Saved entries

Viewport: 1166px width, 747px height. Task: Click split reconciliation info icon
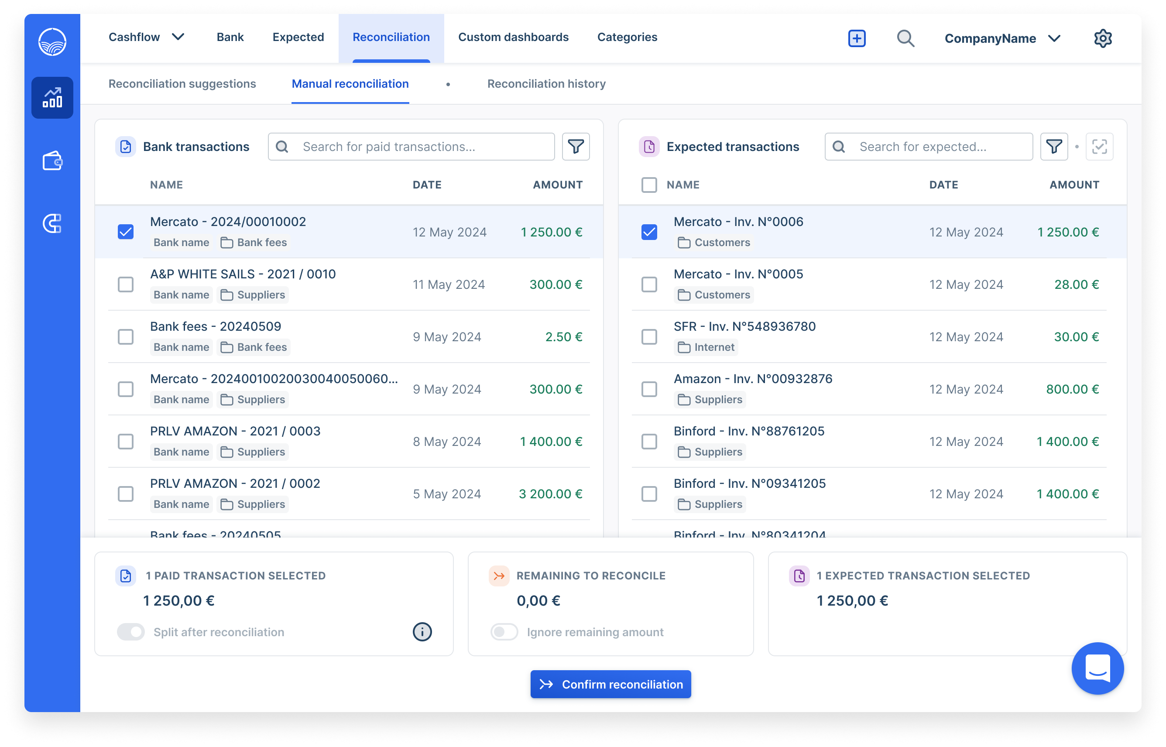422,632
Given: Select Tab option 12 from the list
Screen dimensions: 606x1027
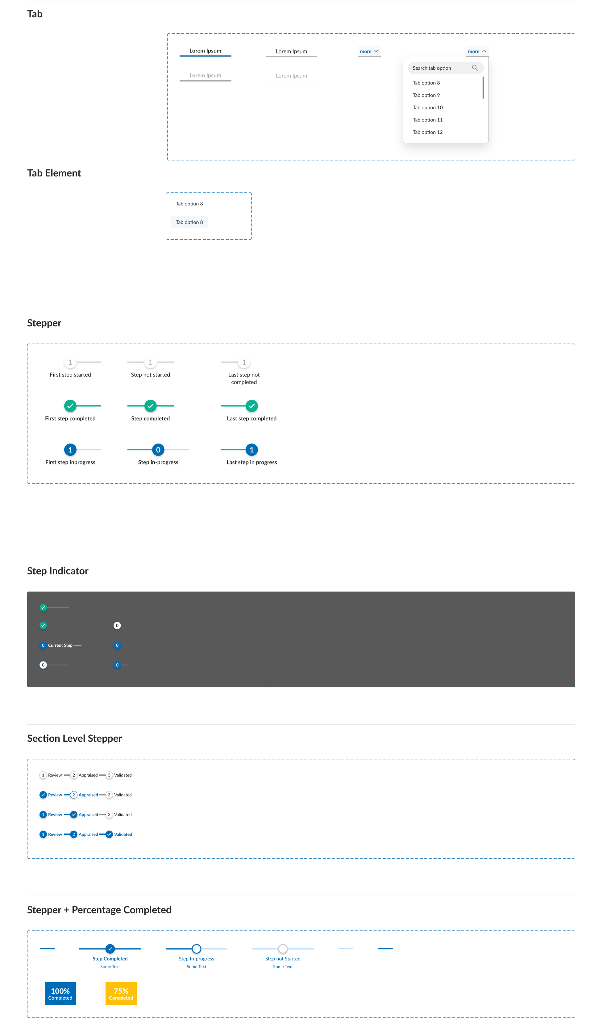Looking at the screenshot, I should (x=428, y=132).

- _ASSIGNMENT_
Where pictures sit among the data above, omit them, and output the rest exactly.

- _EXERCISE SOLUTION_
Viewport: 1166px width, 747px height. Task: Click split reconciliation info icon
422,632
Given: Select Tab option 12 from the list
Screen dimensions: 606x1027
Looking at the screenshot, I should (x=428, y=132).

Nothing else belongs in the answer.